Yine aynı tarihlerde ortaya atılan aşağılık kompleksi
kavramı, uzmanların “Her çocuğa sağlıklı bir kişilik” sloganlarıyla “uyumsuz kişiliğe”
sahip sıradan çocukların kişiliklerini geliştirmek amacıyla rehberlik
yapmaları, ebeveynlerin sessizliğin kabul edilemez, girişkenliğin ideal olduğu
düşünceleri, 1960’larda “uyum sağlayamamaktan kaynaklanan anksiyete
için” satılan sakinleştirici ilaçlar yazarın bu konudaki örneklerinden bir
kaçıydı.
Kişilik ve mizaç değiştirilebilir mi?
Az önce
de bahsettiğim gibi zaman içinde dışa dönüklük yüceltilmiş, sakin olmanın yanlış
olduğu düşünülmüş, hatta kişilik sorunuymuş gibi görülerek değiştirilmeye
çalışılmış. Bunlar gerçekten değişebilen şeyler midir? Bizi içe dönük ya da
dışa dönük yapan nedir? Bu doğuştan gelen bir şey mi? Yoksa sonradan kazanılan
bir şey mi? Bunun için öncelikle mizaç ve kişilik arasındaki farkı öğrenmek
gerekir:
Mizaç;
bebeklik ve erken çocukluk döneminde gözlemlenebilir olan doğuştan gelen
biyolojik temelli davranışsal ve duygusal kalıplara atıfta bulunur; kişilik, kültürel etki ve kişisel
deneyim bu karışıma atıldığında ortaya çıkan karmaşık tertiptir.

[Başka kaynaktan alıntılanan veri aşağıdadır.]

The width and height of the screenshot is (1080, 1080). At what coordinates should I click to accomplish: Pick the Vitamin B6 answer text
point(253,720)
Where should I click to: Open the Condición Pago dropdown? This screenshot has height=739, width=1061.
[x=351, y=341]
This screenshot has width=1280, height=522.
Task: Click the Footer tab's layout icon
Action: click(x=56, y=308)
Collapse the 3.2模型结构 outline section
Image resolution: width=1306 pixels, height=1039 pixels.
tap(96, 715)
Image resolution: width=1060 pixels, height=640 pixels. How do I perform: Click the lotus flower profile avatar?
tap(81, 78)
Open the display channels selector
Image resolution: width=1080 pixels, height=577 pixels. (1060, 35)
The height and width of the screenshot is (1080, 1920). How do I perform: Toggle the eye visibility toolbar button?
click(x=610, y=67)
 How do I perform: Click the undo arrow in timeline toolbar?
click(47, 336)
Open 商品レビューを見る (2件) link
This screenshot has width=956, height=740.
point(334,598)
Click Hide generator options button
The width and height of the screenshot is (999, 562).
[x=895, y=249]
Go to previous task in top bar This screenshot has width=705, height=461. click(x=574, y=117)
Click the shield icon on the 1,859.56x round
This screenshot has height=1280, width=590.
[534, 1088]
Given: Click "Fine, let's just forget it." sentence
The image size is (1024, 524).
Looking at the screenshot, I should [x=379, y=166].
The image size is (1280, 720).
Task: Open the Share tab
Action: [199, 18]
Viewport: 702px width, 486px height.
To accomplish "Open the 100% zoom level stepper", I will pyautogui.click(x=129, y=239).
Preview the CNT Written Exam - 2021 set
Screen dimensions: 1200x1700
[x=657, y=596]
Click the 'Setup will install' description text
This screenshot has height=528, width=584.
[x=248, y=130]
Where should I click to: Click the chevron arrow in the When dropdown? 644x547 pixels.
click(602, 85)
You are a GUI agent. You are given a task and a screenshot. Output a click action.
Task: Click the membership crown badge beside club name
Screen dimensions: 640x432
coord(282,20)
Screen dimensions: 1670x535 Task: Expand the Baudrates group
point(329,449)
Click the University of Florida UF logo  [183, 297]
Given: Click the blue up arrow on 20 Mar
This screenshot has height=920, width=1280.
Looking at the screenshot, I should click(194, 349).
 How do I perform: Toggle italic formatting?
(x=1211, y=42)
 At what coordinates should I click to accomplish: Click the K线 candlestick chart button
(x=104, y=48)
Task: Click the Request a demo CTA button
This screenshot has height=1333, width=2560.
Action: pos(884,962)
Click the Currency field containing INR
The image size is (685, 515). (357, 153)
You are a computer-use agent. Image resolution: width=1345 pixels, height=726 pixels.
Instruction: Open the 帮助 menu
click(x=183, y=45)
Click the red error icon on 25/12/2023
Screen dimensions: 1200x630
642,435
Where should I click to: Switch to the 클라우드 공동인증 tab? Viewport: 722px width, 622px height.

Kitapta yazdığına göre; yapılan çalışmalar, içe dönüklük ve dışa dönüklüğün yaklaşık
%40-50 oranında kalıtsal olduğunu öne sürüyor. Yani içe dönük-dışa dönük
özelliklerimizin neredeyse yarısı mizacımızda var.
Örnek verilen bir diğer çalışma ise (Schwartz’ın çalışması) kişiliklerimizi
esnetebileceğimizi, ama sadece belli bir yere kadar mümkün olduğunu, mizacın
hayatımızı büyük oranda etkilediğini söylüyor.
Durumculuk
(Situationism) ise insanlar hakkındaki genellemelerimizin aldatıcı
olduğunu öne sürüyor. Çekirdek bir benlik olmadığını, yalnızca X, Y, Z durumlarının
çeşitli benlikleri olduğunu söylüyor.
Little ise
değişmez özelliklerle serbest olanların bir arada bulunduğuna inanıyor. Serbest Özellik Teorisi’ne göre, belli
kişilik özellikleriyle doğar ve kültürel olarak donatılırız ancak kişiliğimizi
“kilit kişisel projeler”e hizmet etmek üzere canlandırabiliriz.
“Diğer bir deyişle, içe dönükler
önemsedikleri işler, sevdikleri insanlar ya da büyük değer atfettikleri
herhangi bir şey uğruna dışa dönükmüş gibi davranabilir.”
İçe dönükler için ipuçları
- İçedönüklerin ve dışadönüklerin farklı şekilde sosyal olduklarını unutmayın.
- Sevdiklerinizin sosyalleşme ve kendinizin yalnız kalma gereksinimlerine saygı gösterin.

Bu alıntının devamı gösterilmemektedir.